**Text shown**.
--- START ---
The Manitoba Beef Producers recommends that producers contact their local Manitoba Agriculture and Resource Development extension specialist, who can then point out where feed samples can be sent, general manager Carson Callum said.
He added that if crop producers pivoting fields to greenfeed are concerned they’re selling potential poison, they should also urge buyers to get it tested.
Iwanchysko said the provincial Agriculture Department has reached out to commodity groups and is trying to get the information out.

How much is too much?
High-nitrate crops are still usable, Iwanchysko also reminded producers. They just have to be diluted to safe levels.
“What we’re recommending is that if guys are short of feed, to go ahead and bale it… get it tested,” she said. “We’ll figure out what the level of nitrates are… They can be blended off with other feed in a total mixed ration.”
--- END ---
**Records supplied**.
--- START ---
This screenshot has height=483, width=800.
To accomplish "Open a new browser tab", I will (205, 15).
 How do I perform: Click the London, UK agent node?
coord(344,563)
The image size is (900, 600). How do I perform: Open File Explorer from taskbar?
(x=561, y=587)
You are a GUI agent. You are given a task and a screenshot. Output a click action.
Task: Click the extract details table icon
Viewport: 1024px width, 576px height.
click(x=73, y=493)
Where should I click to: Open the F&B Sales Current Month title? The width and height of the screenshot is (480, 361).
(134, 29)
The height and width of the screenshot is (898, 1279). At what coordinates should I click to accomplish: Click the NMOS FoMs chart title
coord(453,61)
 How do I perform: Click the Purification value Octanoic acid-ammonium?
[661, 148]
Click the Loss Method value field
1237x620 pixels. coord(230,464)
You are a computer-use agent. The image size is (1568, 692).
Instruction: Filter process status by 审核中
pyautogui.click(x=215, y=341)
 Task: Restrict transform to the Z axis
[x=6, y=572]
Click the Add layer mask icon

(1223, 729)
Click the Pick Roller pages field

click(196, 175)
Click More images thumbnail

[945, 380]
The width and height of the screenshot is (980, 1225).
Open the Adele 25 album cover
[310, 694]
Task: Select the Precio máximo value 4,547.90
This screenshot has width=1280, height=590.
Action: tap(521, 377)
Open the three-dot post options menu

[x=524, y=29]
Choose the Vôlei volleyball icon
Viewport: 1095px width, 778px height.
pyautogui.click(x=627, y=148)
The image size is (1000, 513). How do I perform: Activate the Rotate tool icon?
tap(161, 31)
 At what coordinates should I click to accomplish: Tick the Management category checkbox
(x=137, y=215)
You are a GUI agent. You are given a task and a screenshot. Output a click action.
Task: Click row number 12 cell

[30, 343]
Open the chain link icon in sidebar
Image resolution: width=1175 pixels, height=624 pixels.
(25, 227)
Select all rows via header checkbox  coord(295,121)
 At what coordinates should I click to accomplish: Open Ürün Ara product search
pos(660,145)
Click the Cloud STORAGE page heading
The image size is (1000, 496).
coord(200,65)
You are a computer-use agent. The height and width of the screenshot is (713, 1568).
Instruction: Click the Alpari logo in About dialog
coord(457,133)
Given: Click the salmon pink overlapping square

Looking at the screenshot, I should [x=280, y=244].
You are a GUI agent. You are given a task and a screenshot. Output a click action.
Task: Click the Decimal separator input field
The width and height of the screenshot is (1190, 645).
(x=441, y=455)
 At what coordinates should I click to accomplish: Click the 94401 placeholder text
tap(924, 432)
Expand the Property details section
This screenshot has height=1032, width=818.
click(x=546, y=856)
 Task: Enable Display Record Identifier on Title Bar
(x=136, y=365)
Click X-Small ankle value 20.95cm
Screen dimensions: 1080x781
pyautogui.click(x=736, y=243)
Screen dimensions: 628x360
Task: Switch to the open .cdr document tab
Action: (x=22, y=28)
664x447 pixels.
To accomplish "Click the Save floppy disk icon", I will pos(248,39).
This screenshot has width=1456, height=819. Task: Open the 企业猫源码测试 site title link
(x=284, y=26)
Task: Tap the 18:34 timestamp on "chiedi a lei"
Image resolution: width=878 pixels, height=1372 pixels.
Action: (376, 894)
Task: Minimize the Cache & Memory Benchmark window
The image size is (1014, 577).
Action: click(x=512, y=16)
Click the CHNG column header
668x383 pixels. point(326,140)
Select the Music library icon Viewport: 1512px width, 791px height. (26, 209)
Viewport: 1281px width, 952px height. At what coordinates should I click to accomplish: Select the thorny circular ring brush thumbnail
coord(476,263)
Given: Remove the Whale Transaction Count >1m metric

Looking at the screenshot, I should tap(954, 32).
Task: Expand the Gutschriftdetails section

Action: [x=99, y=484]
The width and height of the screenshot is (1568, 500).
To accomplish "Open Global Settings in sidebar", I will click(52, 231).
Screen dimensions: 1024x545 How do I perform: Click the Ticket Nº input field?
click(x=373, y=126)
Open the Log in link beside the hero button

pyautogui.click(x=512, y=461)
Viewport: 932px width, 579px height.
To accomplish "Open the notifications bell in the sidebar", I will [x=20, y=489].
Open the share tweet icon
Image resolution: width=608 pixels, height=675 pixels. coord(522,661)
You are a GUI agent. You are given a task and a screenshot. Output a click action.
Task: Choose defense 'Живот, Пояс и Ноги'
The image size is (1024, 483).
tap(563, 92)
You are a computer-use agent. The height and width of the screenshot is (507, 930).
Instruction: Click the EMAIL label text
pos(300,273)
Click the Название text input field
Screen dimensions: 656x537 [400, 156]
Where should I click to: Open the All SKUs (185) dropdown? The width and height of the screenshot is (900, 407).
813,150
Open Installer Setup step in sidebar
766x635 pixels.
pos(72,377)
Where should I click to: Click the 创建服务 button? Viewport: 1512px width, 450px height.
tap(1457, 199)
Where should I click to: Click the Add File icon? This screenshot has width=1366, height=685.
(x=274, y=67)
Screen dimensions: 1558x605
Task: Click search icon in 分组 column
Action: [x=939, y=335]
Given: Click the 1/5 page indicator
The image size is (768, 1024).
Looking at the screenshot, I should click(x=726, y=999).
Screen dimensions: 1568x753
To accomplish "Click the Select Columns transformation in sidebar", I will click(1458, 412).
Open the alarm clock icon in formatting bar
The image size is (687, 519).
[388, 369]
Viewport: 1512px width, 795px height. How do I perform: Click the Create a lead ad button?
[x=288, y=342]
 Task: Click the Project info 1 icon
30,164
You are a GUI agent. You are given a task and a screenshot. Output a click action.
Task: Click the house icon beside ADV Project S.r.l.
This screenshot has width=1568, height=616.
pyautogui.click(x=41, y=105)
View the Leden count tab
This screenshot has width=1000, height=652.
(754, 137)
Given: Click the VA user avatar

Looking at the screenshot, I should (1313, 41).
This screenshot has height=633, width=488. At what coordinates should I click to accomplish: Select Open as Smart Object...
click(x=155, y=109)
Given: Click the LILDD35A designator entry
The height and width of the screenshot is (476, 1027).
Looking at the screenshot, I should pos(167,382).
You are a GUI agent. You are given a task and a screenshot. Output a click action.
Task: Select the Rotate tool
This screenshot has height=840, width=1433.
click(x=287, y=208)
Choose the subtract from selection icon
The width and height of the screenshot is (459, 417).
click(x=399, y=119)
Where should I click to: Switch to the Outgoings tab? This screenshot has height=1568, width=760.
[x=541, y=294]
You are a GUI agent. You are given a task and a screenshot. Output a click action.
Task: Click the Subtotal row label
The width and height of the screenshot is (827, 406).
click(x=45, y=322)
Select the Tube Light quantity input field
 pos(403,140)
--- END ---
**Exercise details**. Resume the passage on nitrate testing of greenfeed for cattle, starting right after its final sentence.

**Task answer**.
Benson added that his cattle will live off “a lot of cattails and bulrushes and some barley and some protein source,” into the winter.
He’ll likely test it for nitrates and recommend his customers do the same.
“It’s a relatively cheap test, and you don’t want to mess around with that,” he said.
According to the Central Testing Laboratory in Winnipeg, published on its website, it charges $14 to add a nitrate test onto a forage testing package.
For her part, Gardiner said her cattle will be eating a combination of cover crop and polycrop residues. These usually don’t carry high nitrates.
“Probably we’ll test this year just one or two places,” she said.
Hay undesirables
Cattle farmers may also need to watch for noxious weeds when haying ditches and other less familiar areas, said Kim Brown-Livingston, the province’s weed specialist, during a webinar July 21.
“You do need to be really careful where this hay is coming from because you don’t know what’s in there,” she said.
Some weeds can cause mouth and skin irritation in cattle, or are downright poisonous.
Water hemlock, with its umbrella-like bunch of white flowers is likely “the most poisonous plant in agriculture that we deal with,” Brown-Livingston said.
At the right stage, a bite of water hemlock can kill a cow, she noted.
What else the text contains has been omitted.